╭─ Entries supplied

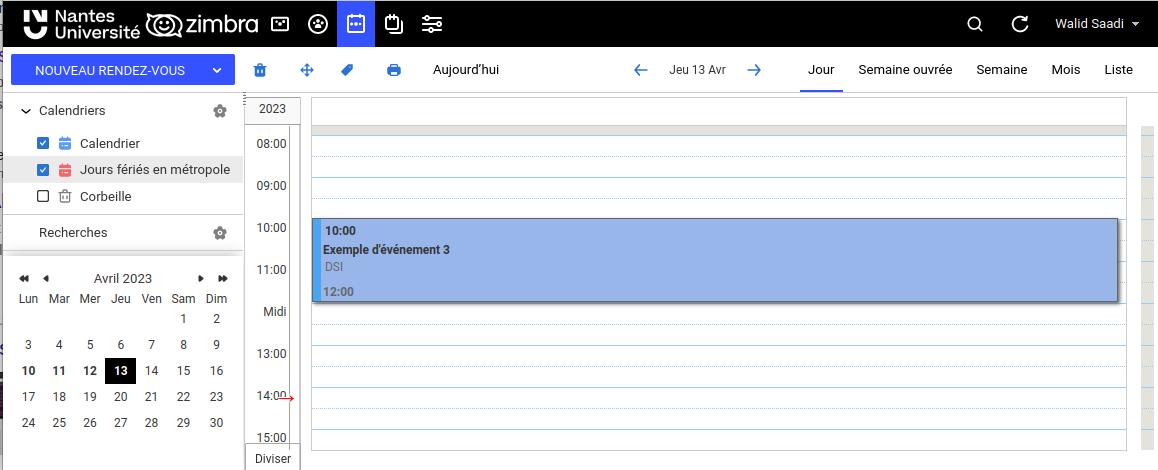Image resolution: width=1158 pixels, height=470 pixels.
Task: Uncheck the Calendrier checkbox
Action: tap(43, 143)
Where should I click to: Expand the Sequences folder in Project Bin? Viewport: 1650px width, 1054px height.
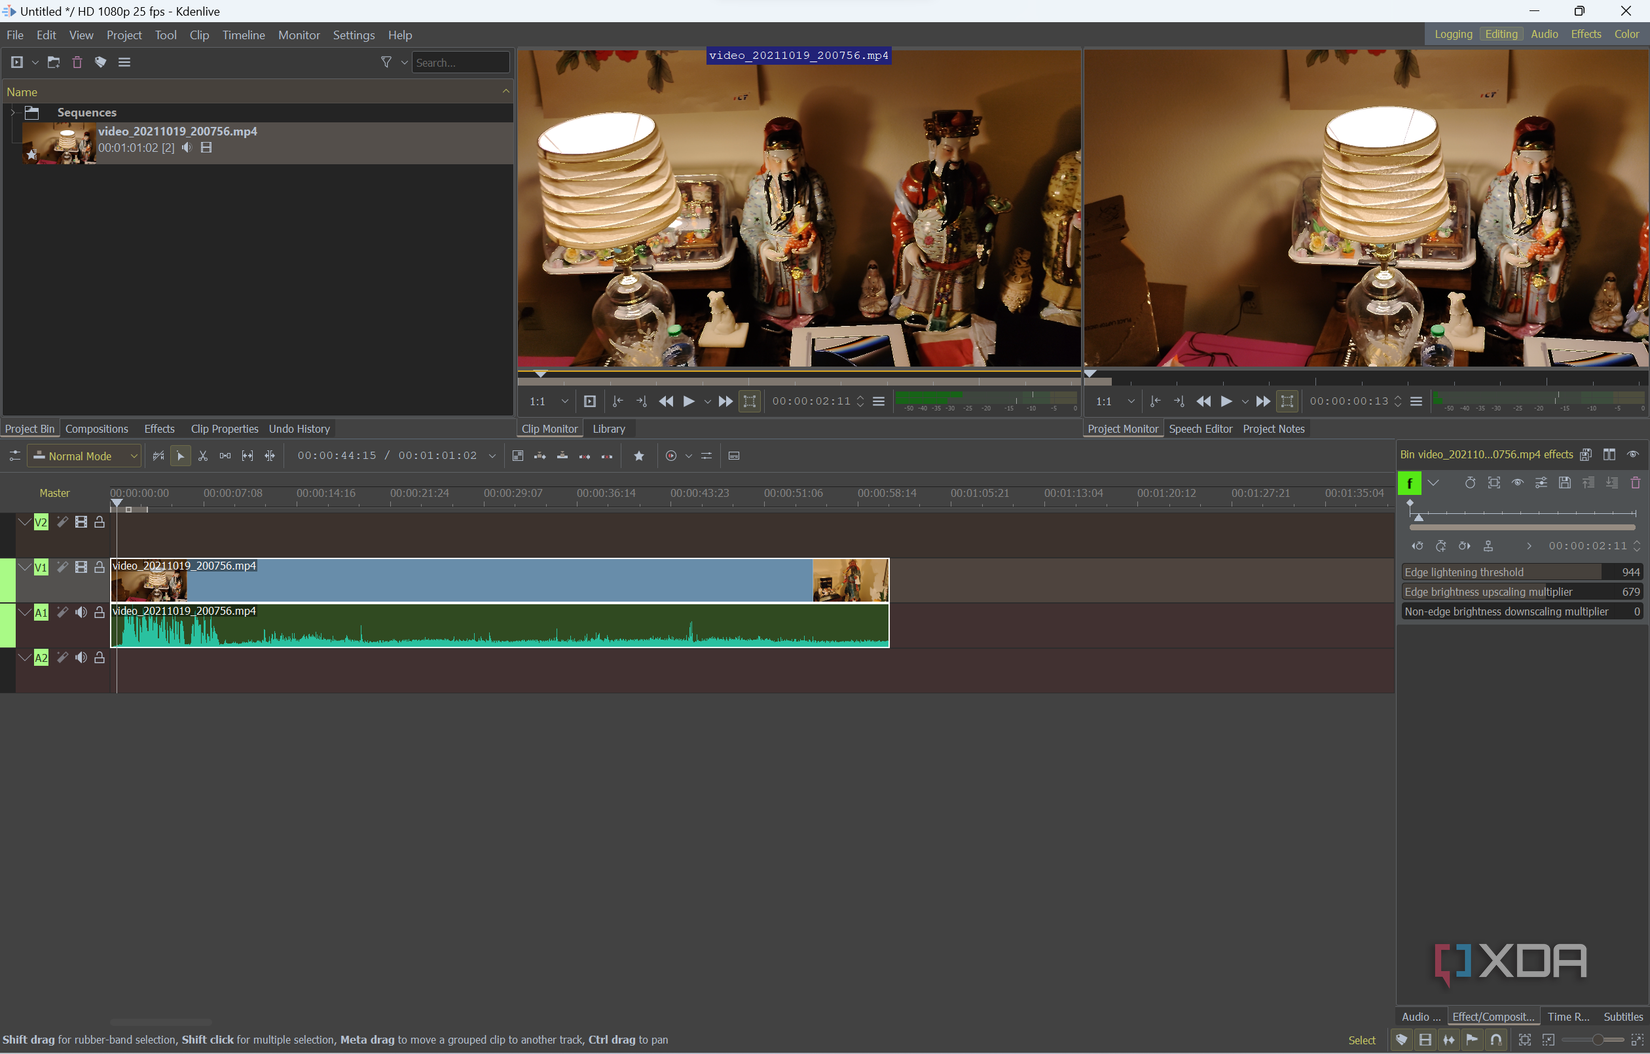point(13,113)
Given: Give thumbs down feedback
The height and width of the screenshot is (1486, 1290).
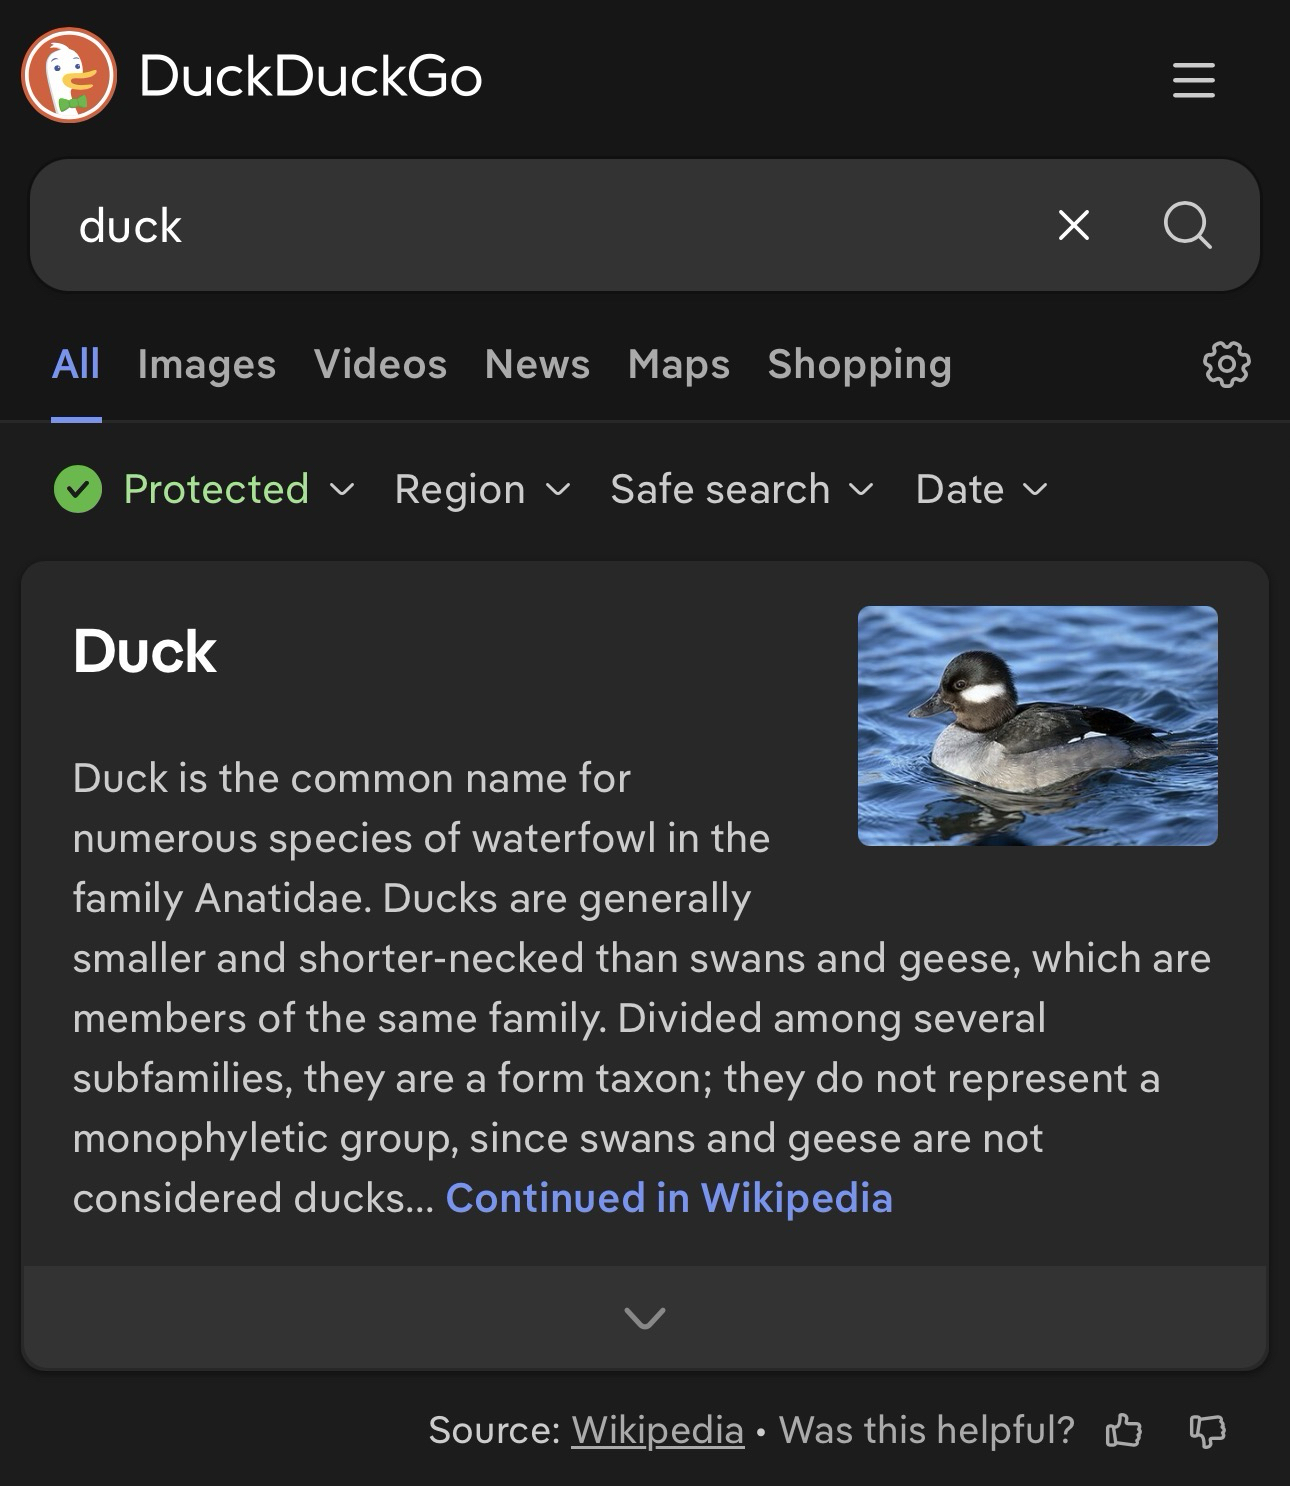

╰─

§ Task statement: Render the material from the line containing "Where should I" through the end as a JSON list of strings, one string per line, skipping blank lines. Leave out the pictures.

§ Task answer:
[
  "Where should I click to: Expand the Sequences folder in Project Bin? Viewport: 1650px width, 1054px height.",
  "point(13,113)",
  "Given: Give thumbs down feedback",
  "The height and width of the screenshot is (1486, 1290)."
]